II. Board’s decision
[5] The Board raised concerns
as to the female applicant’s credibility because of contradictions between the
information in her Personal Information Form and her testimony at the hearing,
but it found that the determinative issue was an internal flight alternative (IFA).
[6] The Board found that the applicants had not
discharged the burden of demonstrating, on a balance of probabilities, that
they would be in danger throughout Mexico. The Board believed that the female
applicant’s answers and explanations were insufficient to demonstrate that her aggressors
were willing or able to find her throughout Mexico.
[7] First, the Board did not accept the explanations
the female applicant gave for not moving to another location in Mexico. The
Board summarized the female applicant’s explanations as follows:
[13] . . . The panel then asked her
why she did not move within her country the moment she felt unsafe. She stated,
[translation] “It would be the same thing”. Asked what she meant when she
stated “It would be the same thing”, the principal claimant answered,
[translation] “Regardless of where I go, I will have to identify myself in the
system, and it is easy to find someone”. She added, [translation] “A person has
to provide their contact information, their CURP, their driver’s licence and
their voter’s card.” . . .
[8] The Board rejected these explanations and
specified that it was referring “ . . . to the documentation on Mexico, which
indicates that a court order is required in order to obtain personal
information on a Mexican citizen and that not even federal officers can access
this data without a court order and written permission from the office of the
public prosecutor.”
[9] The Board also found that the female applicant’s
other explanations that referred to a generalized risk caused by the existence
of conflicts with regard to killings, violence, drug trafficking and corrupt
politicians were insufficient.
III. Issue
[10] The applicants maintain that the Board erred in
finding that an IFA existed because its finding was based on an unreasonable
assessment of the evidence. The applicants specifically criticize the Board for
failing to consider the credible and trustworthy documentary evidence that was
contrary to its findings.
IV. Standard of review
[11] It has been established that IFA findings are
subject to the standard of reasonableness (Kumar v. Canada (Minister of
Citizenship and Immigration), 2011 FC 45, at paragraph 6 (available on
CanLII); Ramirez v. Canada (Minister of Citizenship and Immigration),
2011 FC 227, at paragraph 13 (available on CanLII); Guerilus v. Canada (Minister
of Citizenship and Immigration), 2010 FC 394, at paragraph 10 (available on
CanLII); Krasniqi v. Canada (Minister of Citizenship and Immigration),
2010 FC 350, at paragraph 25 (available on CanLII)).
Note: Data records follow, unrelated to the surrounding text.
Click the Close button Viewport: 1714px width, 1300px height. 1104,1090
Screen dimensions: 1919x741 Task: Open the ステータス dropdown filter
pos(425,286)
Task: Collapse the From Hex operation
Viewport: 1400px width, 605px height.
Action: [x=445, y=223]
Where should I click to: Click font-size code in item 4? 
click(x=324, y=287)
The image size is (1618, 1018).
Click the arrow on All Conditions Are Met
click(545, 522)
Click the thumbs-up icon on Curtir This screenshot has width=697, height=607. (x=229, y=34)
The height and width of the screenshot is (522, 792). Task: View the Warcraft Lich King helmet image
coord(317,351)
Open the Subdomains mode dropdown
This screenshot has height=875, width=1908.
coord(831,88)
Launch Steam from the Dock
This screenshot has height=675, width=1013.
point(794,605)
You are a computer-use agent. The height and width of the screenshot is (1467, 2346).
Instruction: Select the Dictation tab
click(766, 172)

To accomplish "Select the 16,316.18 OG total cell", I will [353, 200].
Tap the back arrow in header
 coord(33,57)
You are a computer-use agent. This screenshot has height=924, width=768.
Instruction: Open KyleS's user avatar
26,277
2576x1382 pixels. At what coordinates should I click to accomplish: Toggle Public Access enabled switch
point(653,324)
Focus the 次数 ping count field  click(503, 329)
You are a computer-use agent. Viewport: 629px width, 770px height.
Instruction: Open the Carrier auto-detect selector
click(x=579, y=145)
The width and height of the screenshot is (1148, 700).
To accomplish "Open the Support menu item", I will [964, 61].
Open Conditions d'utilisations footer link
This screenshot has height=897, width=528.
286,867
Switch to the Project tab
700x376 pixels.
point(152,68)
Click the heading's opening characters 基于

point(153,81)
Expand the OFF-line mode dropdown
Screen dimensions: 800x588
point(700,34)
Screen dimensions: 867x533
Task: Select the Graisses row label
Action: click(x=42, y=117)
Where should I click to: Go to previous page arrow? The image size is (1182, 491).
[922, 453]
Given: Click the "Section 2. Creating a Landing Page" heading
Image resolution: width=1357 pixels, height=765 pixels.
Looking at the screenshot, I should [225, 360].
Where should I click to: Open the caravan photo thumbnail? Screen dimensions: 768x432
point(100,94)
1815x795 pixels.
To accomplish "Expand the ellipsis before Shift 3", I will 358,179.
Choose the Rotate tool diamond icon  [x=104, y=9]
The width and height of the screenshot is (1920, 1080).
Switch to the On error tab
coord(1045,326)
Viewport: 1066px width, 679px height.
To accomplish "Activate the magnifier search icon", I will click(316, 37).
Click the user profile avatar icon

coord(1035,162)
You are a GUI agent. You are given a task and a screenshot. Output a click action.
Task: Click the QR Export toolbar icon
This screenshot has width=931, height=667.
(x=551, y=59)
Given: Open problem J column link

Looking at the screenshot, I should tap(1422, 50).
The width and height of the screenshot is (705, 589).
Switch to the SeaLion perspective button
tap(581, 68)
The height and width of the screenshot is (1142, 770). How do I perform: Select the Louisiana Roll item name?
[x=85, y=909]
[12] It has also been well established that the Board’s
findings of fact, more specifically its assessment of the evidence, are also
subject to the standard of reasonableness. It is not up to the Court to
substitute its assessment of the evidence for that of the Board’s, or to
reassess the weight given by the Board to certain evidence. It will intervene
only if the Board made its findings in a perverse or capricious manner or
without regard for the material before it (Dunsmuir v. New Brunswick,
2008 SCC 9, [2008] 1 S.C.R. 190; Canada (Citizenship and Immigration) v.
Khosa, 2009 SCC 12, [2009] 1 S.C.R. 339).
V. Analysis
Did the Board unreasonably assess the
evidence and fail to consider relevant documentary evidence?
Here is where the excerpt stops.